Adaptive gradient-type methods for optimization problems with relative error and sharp minimum

A universal method of gradient type for convex minimization problems with relative error is studied, and new results on the linear convergence rate of specific versions of the subgradient method for problems with a sharp minimum and some generalizations of convexity are obtained. A new approach to the choice of parameters and the stopping rule of an adaptive version of the method of similar triangles on a class of minimization problems for convex positively homogeneous functionals is proposed. As a consequence, an analog of the universal gradient method for problems with relative error is obtained and an optimal estimate of its convergence rate on a chosen class of problems is proved.

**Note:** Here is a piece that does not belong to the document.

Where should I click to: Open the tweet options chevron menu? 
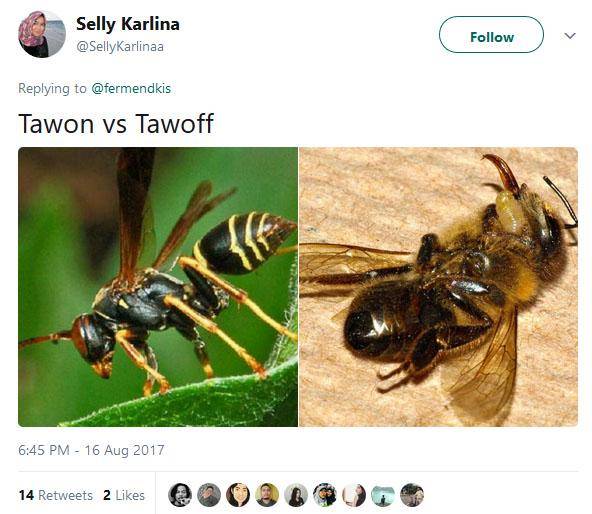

An example of the results of numerical experiments illustrating the possibility of improving the quality of the approximate solution produced by the method as compared to a theoretical estimate due to the introduced adaptive stopping rule is given. A version of the subgradient method for minimization problems with weakly $\beta$-quasiconvex Lipschitz-continuous functionals in the case of a sharp minimum is considered, and a linear convergence rate is proved. Finally, a version of the subgradient method is proposed that converges at a linear rate on a class of problems of minimizing quasiconvex Holder-continuous functionals with a sharp minimum. The applicability of this result for functionals with a weak sharp minimum (Holderian growth) is shown and a corollary of this result is formulated for problems with relative error.